Por encima de las fechas añejas, de las cifras irrisorias, de los inconcebibles servicios, de los impuestos y timbres, del subsidio combatiente, y de los totales, entreví la apasionante luna de miel de dos jóvenes enamorados:

Son las seis de la tarde cuando cruzan el pueblo. Es una jornada brillante, el día más hermoso de la primavera, pero además es el día de su boda. Marchan contentos, con el regusto aún de la comida y el baile que acaban de compartir con sus familiares y amigos, con la felicidad escrita en sus rostros. Van juntos, casi pegados. Ella, nerviosa, balancea una bolsa de tela repleta de comestibles que le puso su madre. Él con una vieja maleta de cartón marrón. En la estación toman el tren.  En el tren casi nada. Si acaso, prácticamente imperceptible, un manoseo de nerviosismo y de fogosidad.
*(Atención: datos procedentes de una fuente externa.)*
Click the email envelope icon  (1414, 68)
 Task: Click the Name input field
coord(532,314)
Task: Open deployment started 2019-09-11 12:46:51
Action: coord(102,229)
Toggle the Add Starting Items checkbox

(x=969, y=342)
A pesar de la noche y del cansancio, Barcelona les arranca una mirada de entusiasmo.

-Ya estamos- dice él señalando la parada de taxis al otro lado de la calle.

 Entran en el hotel Espléndido con timidez, evitando las miradas inquisitivas, con la esperanza de fusionar sus cuerpos entre dulces palabras, amasijo de sábanas y almohadones. Solo cuando llegan al lecho, vuelvo la mirada y busco sus ojos. Y los encuentro fijos en el papel, entrecerrados protegiéndose del tiempo que pesa sobre ellos.